- SOURCE DOCUMENT
ATHENS, Greece -- Justin Gatlin won the fastest
Olympic race in history by a face. His face. The very
face that might finally change track for the better.

Gatlin's face could be read from anywhere in the
singing, dancing, jumping stadium Sunday night as the
11:10 p.m. start drew near. While Maurice Greene bounced
and snarled and Asafa Powell laid down on the track
and Shawn Crawford winked and grinned and pointed to
himself, Gatlin simply stared down the track almost
longingly. His eyes filled with tears as the sound and
the moment wrapped itself around him.

Then, in an instant that no one on hand will ever
forget, a stadium rollicking with joy and fever and
music went completely silent. The gun went off.

Who to watch? One cannot possibly track all eight
sprinters. The eyes always seem to rest on one. How
many millions around the world followed the inimitable
Greene and his star-spangled shoes? How many watched
Powell, the eleventh hour favorite? How many sought
out the unpredictable Crawford?

Gatlin, four lanes away from the Sydney champion, drew
few looks. But there he was. He had started quietly,
but perfectly. He always does.

The transition from low and churning to up and burning
would be his true test. That's where he loses ground
to the pristine Greene and the scorching Crawford. Not
this time. Gatlin straightened up like a flower
thirsting for sunlight. His hands stiffened and
clenched with restrained glee. He nailed it. Gatlin
flew past the finish line in a split-second that
launched a world into confusion. Who won?

- TASK ITEM A
Could you reproduce the article on Justin Gatlin's Olympic race from "ATHENS, Greece -- Justin" up to and including "itself around him."?
- TASK ITEM B
Can you continue the article on Justin Gatlin's Olympic race from where it stops?

- Dataset entries
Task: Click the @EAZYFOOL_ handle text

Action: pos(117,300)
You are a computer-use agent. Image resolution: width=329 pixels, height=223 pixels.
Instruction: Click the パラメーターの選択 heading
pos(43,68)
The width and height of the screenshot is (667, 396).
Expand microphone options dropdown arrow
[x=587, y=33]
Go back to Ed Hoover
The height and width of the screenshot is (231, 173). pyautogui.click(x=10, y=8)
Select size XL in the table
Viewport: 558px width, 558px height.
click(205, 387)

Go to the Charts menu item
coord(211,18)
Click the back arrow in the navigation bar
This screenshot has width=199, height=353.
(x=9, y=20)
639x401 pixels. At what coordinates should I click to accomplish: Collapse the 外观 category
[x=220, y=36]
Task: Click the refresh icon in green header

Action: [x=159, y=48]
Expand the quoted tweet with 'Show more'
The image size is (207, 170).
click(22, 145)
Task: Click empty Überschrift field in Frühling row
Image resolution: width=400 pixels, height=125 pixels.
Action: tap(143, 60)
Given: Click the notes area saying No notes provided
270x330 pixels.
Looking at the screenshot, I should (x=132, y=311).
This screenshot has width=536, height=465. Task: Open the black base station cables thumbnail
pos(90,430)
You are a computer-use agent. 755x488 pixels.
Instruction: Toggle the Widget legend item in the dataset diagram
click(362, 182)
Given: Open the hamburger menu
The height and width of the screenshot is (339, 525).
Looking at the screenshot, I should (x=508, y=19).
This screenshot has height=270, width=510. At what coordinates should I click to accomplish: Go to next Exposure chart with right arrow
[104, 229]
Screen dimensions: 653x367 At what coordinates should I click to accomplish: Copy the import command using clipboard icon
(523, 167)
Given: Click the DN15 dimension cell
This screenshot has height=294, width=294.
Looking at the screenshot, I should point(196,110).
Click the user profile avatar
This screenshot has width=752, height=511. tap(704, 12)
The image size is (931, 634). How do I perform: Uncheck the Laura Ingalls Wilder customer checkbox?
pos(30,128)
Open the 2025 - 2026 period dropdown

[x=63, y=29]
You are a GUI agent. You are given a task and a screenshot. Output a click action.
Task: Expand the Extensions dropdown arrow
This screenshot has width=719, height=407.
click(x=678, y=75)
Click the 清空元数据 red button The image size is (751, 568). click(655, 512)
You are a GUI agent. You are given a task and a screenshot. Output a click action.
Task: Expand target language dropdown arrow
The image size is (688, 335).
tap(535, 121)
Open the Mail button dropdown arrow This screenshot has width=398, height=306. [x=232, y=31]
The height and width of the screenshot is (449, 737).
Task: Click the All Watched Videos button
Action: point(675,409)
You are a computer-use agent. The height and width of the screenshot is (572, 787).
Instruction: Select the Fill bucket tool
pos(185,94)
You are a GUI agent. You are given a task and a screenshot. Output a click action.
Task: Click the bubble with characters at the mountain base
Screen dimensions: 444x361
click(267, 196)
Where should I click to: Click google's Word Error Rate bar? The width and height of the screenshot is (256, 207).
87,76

- TASK ANSWER A
ATHENS, Greece -- Justin Gatlin won the fastest
Olympic race in history by a face. His face. The very
face that might finally change track for the better.

Gatlin's face could be read from anywhere in the
singing, dancing, jumping stadium Sunday night as the
11:10 p.m. start drew near. While Maurice Greene bounced
and snarled and Asafa Powell laid down on the track
and Shawn Crawford winked and grinned and pointed to
himself, Gatlin simply stared down the track almost
longingly. His eyes filled with tears as the sound and
the moment wrapped itself around him.

- TASK ANSWER B
Gatlin knew. "I knew I had won," he said, "when I
crossed the finish line. I was just shocked that my
dream came true."

He cried. We will all remember the sight of Gatlin
crying. That's a change from the head-shakers and
chest-pounders of years past. He dropped to his knees
and prayed when he won. He placed his winner's wreath
on a friend's head. He dedicated the race to his high
school coach. He called Greene flawless. He
called Crawford's friendship a blessing. He said
he was honored to even be in the race. He even praised
the career of Marion Jones.

That's only the beginning. And it needs to be only the
beginning, because track cannot be saved with only 100
wonderful meters.

Earlier this year in New York, Gatlin was asked the
following: "If you knew of someone in your sport who
was cheating, would you turn him in?"

Gatlin stuck out his chin, as he does when he's sure --
as he did tonight in the last 10 meters -- and said,
"Yes I would."

Yes, Gatlin failed a drug test and was suspended for two years. But that was for an amphetamine in his attention deficit disorder medication and Gatlin was later reinstated.

Tonight, after the race, he stuck out his chin again
and said, "Character exists in track and field. You
don't have to be cocky, self-centered, mean or
arrogant."

And there is reason to believe him. Reason to believe
in him, despite the questions hovering around
coach Trevor Graham. Gatlin does not need glory. He
does not need attention. "I could have gone to art
school," he said three days ago. And he still might.
He wants to design magazines, clothing, buildings,
anything that needs a new look. He can start with his
sport.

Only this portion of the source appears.